On the Game Boy, Link’s Awakening was a marvel of ambition, a full-sized Zelda with few compromises on a system that was best known for Tetris. This new iteration is based on the 1998 Game Boy Color version of the game, which added a few neat extras and a whole extra dungeon.

On Switch, of course, it’s not as impressive an achievement especially since series highpoint The Legend of Zelda: Breath of the Wild launched with the system. But it’s a testament to the Game Boy classic’s design sensibilities that this new version is also fantastic. No matter how many other Zelda games you’ve played in your life, nothing will take away from how clever, fun and weird Link’s Awakening is. The game has only been lightly modernised: it’s meant to be the definitive version of a classic rather than a whole new take on it. It’s got a gorgeous new visual style and a re-recorded soundtrack, but underneath everything it’s the same great game that folks loved in 1993.

The format will be familiar to you if you’ve played Zelda before. You travel around the map, conquering dungeons and unlocking abilities, growing in strength and gaining new items until eventually you’re prepared for the final challenge.

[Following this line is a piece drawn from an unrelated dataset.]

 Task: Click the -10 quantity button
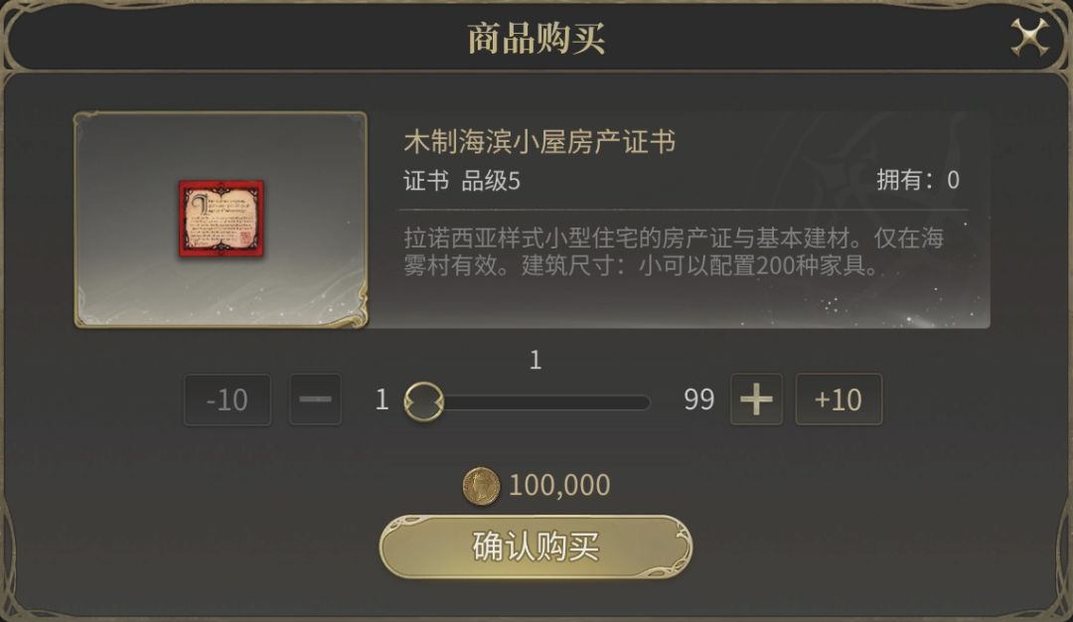coord(227,398)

At first, it can be intimidating – your health is low, and the world is full of enemies and objects you can’t interact with yet (stones you can’t pick up, holes you can’t jump over, and so on). But after a few hours, as your strength and confidence grow, the world starts to unfurl for you. Part of the joy in Zelda has always been in the way you feel more at ease, and more powerful, as the game goes on, and by the midpoint of Link’s Awakening I felt confident and strong.

The world of Link’s Awakening is small, but deep, with lots of secrets to discover. It encourages you to pull at every thread and check under ever stone (literally: pick up and throw away every stone you find). Nintendo fans will notice that the game is also packed full of explicit references to other Nintendo series, especially Mario, whose enemies pop up frequently. This is all part of the game’s unique ‘dream’ vibe, and it helps Link’s Awakening to stand out against the 12 other major Zelda titles that have released since 1993. 

This is a straightforward remake, in some ways – most locations are unchanged, the script is exactly the same, and if you remember the way through each dungeon you won’t find any unexpected surprises. But the game is a lot easier to play now thanks to a few tweaks. The Game Boy only had two main buttons, but the Switch version maps some of your most frequently used items to its spare buttons so that you don’t need to continually swap out your sword and shield for other objects. The dungeons won’t push you as hard as the 3D Zelda titles do – the puzzles usually require a lot of observation and exploration rather than logic, and most of them are short by modern standards. But they’re a lot of fun and cleverly designed throughout.  

The most major addition is a section that lets you create and conquer your own dungeons. It’s a very limited mode, though – you unlock rooms from the dungeons you’ve beaten, but how you place them depends on where you can enter and exit each room from, and there’s no way to work in devious puzzles or unique challenges. It means that the dungeons you create will never compare to the ones Nintendo crafted themselves.

But the fact that the one (completely optional) major addition made to this version of Link’s Awakening doesn’t work just speaks to the notion that the game was fine the way it was. The original game was an absolute triumph of overcoming hardware limitations, but this new version, stripped from that context, is still extremely fun and exciting. It’s a dream you’re disappointed to eventually have to wake up from.

The Legend of Zelda: Link’s Awakening is out now on Nintendo Switch.

James O’Connor is a critic and journalist.